╭─ Available records

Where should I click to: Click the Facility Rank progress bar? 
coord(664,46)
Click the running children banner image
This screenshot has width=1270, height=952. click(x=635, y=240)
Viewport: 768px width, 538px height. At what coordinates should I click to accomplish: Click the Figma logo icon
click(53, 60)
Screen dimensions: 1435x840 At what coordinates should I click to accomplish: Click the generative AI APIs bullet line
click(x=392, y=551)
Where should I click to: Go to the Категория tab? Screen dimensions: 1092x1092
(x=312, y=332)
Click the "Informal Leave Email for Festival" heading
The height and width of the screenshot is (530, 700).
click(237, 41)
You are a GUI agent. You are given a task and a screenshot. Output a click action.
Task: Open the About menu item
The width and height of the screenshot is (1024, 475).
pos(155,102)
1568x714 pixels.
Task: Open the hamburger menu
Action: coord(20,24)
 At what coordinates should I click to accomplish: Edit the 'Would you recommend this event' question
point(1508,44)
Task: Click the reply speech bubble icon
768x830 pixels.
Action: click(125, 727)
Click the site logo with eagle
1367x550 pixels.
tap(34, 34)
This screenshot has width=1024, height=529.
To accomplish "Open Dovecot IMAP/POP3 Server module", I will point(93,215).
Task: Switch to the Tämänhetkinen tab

╰─

What to produce. Starting from the line that contains "1367x550 pixels.", reproduce each line of the data exactly through the last one.

Finished task.
1367x550 pixels.
tap(34, 34)
This screenshot has width=1024, height=529.
To accomplish "Open Dovecot IMAP/POP3 Server module", I will point(93,215).
Task: Switch to the Tämänhetkinen tab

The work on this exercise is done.